Multiple types of regulation are used by cells and viruses to control alternative splicing. In murine leukemia virus, accessibility of the 5′ splice site (ss) is regulated by an upstream region, which can fold into a complex RNA stem–loop structure. The underlying sequence of the structure itself is negligible, since most of it could be functionally replaced by a simple heterologous RNA stem–loop preserving the wild-type splicing pattern. Increasing the RNA duplex formation between U1 snRNA and the 5′ss by a compensatory mutation in position +6 led to enhanced splicing. Interestingly, this mutation affects splicing only in the context of the secondary structure, arguing for a dynamic interplay between structure and primary 5′ss sequence. The reduced 5′ss accessibility could also be counteracted by recruiting a splicing enhancer domain via a modified MS2 phage coat protein to a single binding site at the tip of the simple RNA stem–loop. The mechanism of 5′ss attenuation was revealed using hyperstable U1 snRNA mutants, showing that restricted U1 snRNP access is the cause of retroviral alternative splicing.

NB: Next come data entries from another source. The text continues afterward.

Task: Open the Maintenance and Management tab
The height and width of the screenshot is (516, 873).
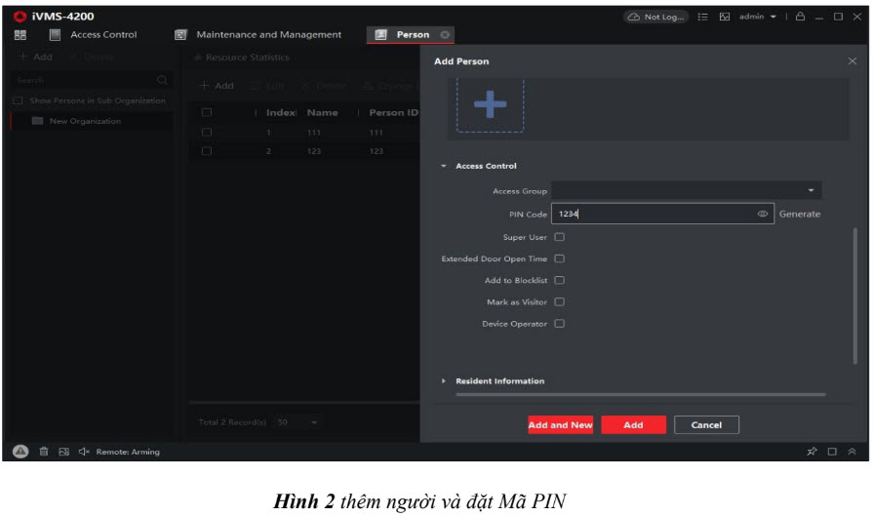Action: 268,35
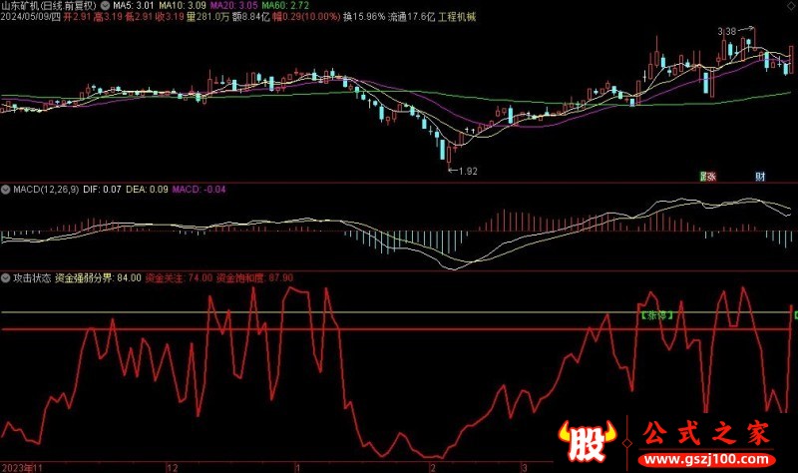Click the green-and-red 涨 marker icon
This screenshot has width=798, height=473.
(708, 176)
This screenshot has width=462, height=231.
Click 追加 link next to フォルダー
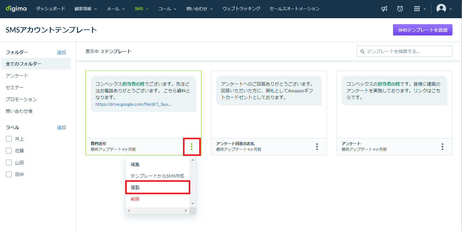click(x=62, y=52)
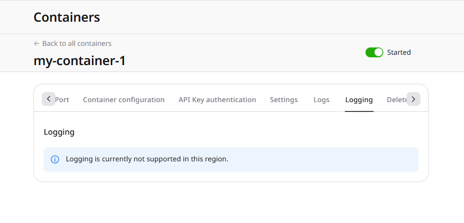The height and width of the screenshot is (223, 464).
Task: Open the Port tab
Action: [62, 100]
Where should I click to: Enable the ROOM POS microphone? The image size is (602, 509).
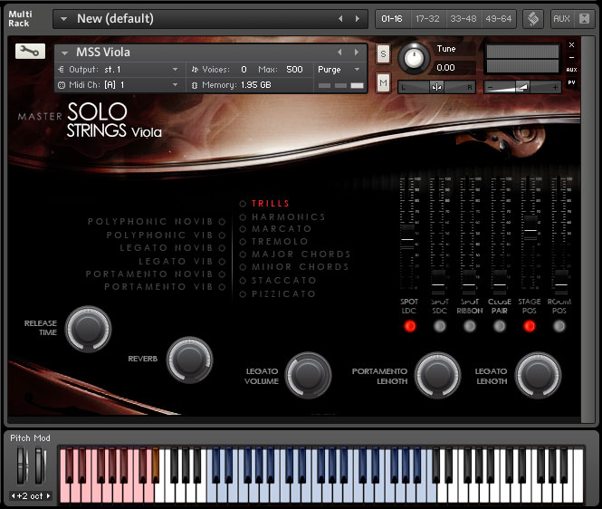(559, 326)
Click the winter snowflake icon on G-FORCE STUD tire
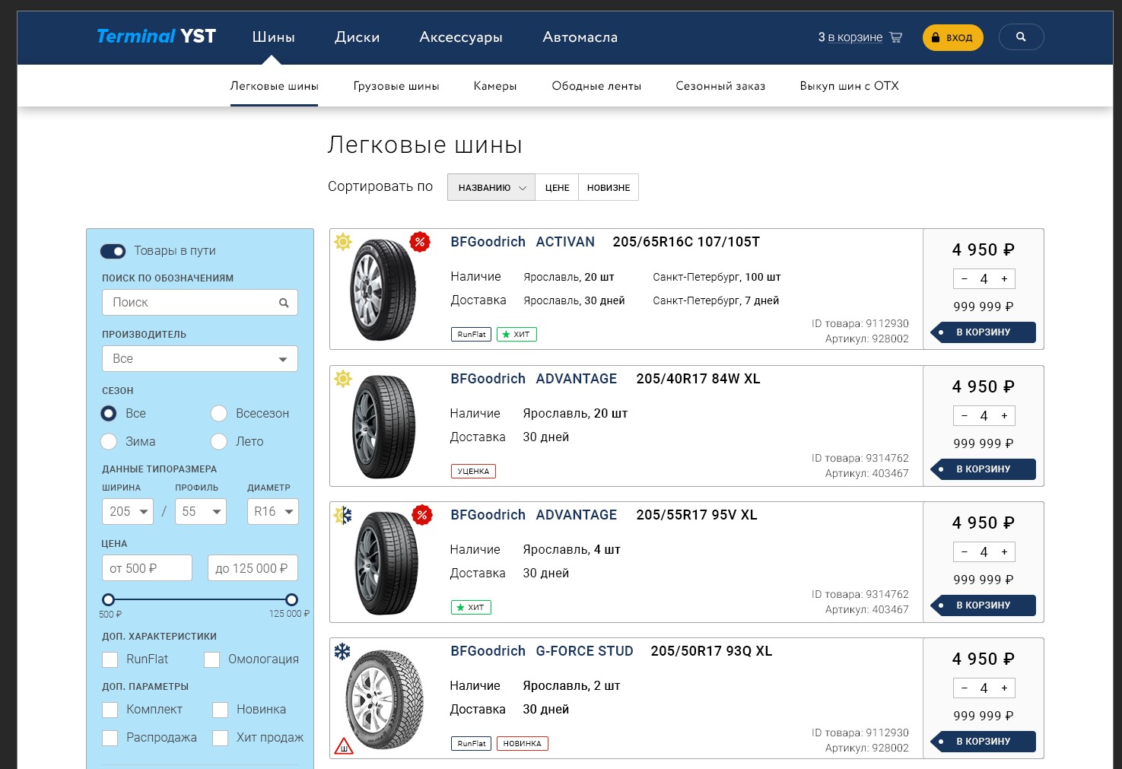The height and width of the screenshot is (769, 1122). click(x=342, y=651)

Murine leukemia virus regulates alternative splicing through sequences upstream of the 5' splice site

Alternative splicing of the primary transcript plays a key role in retroviral gene expression. In contrast to all known mechanisms that mediate alternative splicing in retroviruses, we found that in murine leukemia virus, distinct elements located upstream of the 5′ splice site either inhibited or activated splicing of the genomic RNA. Detailed analysis of the first untranslated exon showed that the primer binding site (PBS) activates splicing, whereas flanking sequences either downstream or upstream of the PBS are inhibitory. This new function of the PBS was independent of its orientation and primer binding but associated with a particular destabilizing role in a proposed secondary structure. On the contrary, all sequences surrounding the PBS that are involved in stem formation of the first exon were found to suppress splicing. Targeted mutations that destabilized the central stem and compensatory mutations of the counter strand clearly validated the concept that murine leukemia virus attenuates its 5′ splice site by forming an inhibitory stem-loop in its first exon. Importantly, this mode of splice regulation was conserved in a complete proviral clone. Some of the mutants that increase splicing revealed an opposite effect on translation, implying that the first exon also regulates this process. Together, these findings suggest that sequences upstream of the 5′ splice site play an important role in splice regulation of simple retroviruses, directly or indirectly attenuating the efficiency of splicing.